- INSTRUCTIONS TO FOLLOW
Revise the listing from the line containing "You are a GUI" through the line containing "Looking at the", swapping "version number" for "build number" and changing nothing else. Leave the pictures out of your answer.

- LISTED RECORDS
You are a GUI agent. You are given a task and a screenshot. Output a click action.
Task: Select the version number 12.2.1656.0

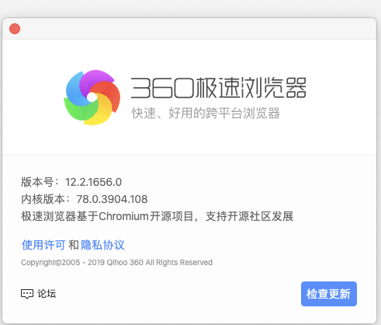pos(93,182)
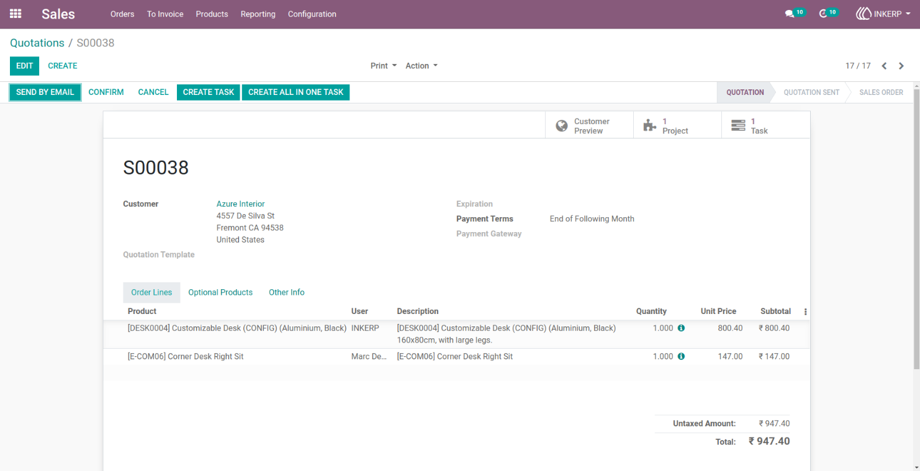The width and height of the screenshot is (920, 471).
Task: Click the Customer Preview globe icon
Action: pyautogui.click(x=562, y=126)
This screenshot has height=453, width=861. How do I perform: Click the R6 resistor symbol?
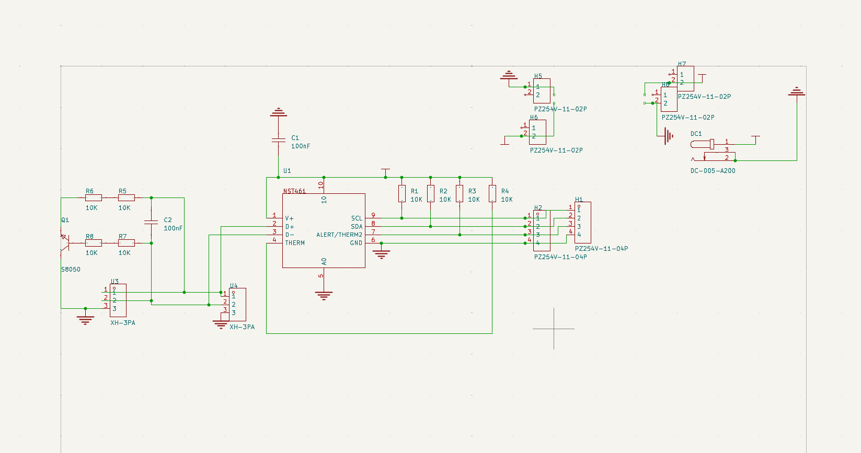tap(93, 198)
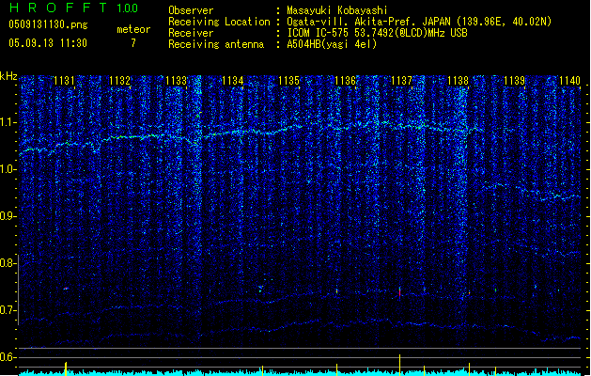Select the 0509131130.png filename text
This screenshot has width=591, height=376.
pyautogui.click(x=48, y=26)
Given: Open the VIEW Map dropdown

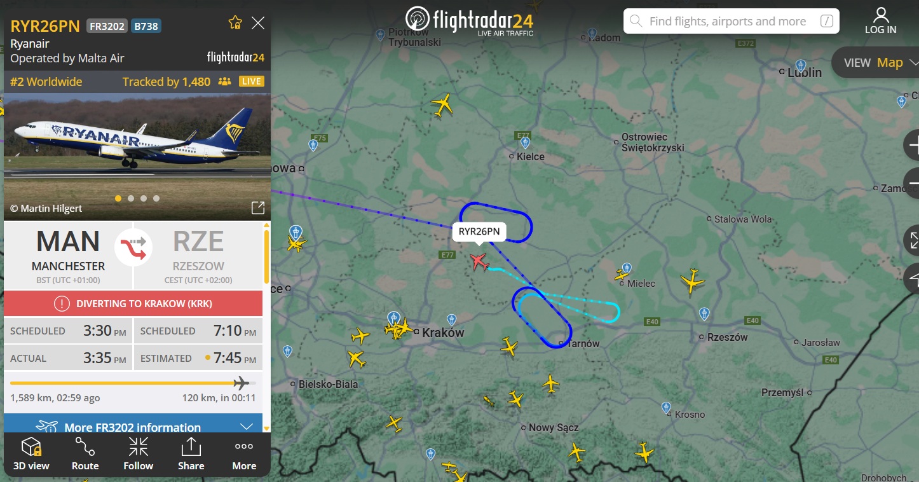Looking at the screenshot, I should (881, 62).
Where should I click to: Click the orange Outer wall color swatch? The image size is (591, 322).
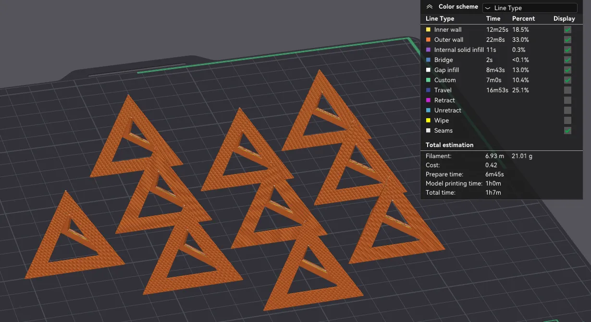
==
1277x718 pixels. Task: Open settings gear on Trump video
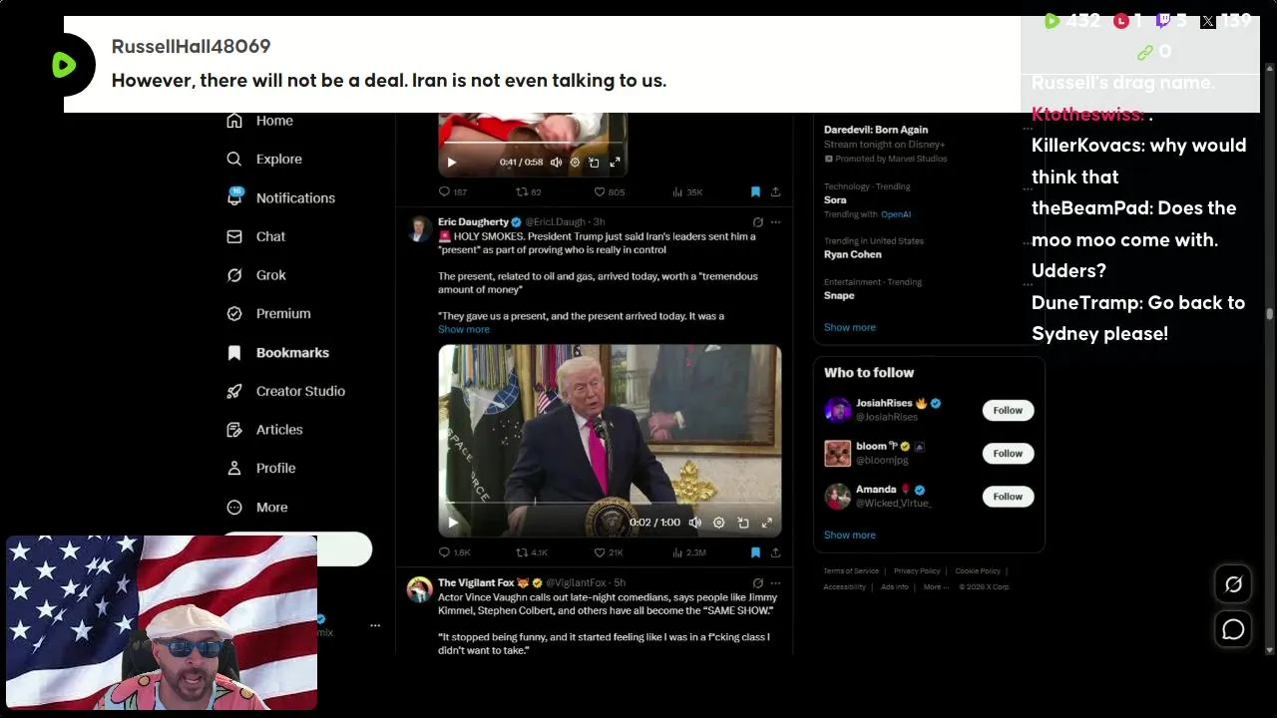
---
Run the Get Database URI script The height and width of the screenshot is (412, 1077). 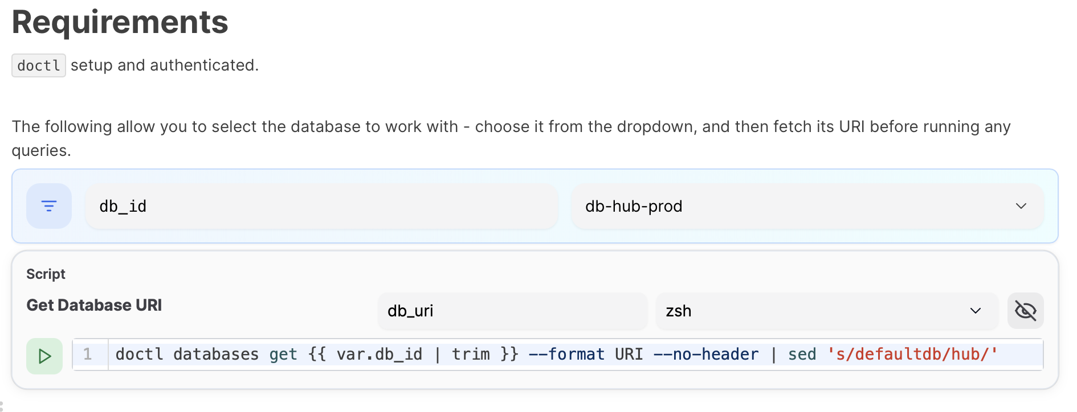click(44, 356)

- SOLUTION TO THE PROBLEM
You are a GUI agent. You are given a task and a screenshot. Output a click action.
Task: Select the build number 12.2.1656.0

pos(93,182)
The width and height of the screenshot is (920, 471).
Task: Click the Customer Preview globe icon
Action: pyautogui.click(x=562, y=126)
This screenshot has height=453, width=861. How do I perform: Click the R6 resistor symbol?
tap(93, 198)
Select the 0509131130.png filename text
This screenshot has width=591, height=376.
pyautogui.click(x=48, y=26)
Given: Open the VIEW Map dropdown

Looking at the screenshot, I should (881, 62).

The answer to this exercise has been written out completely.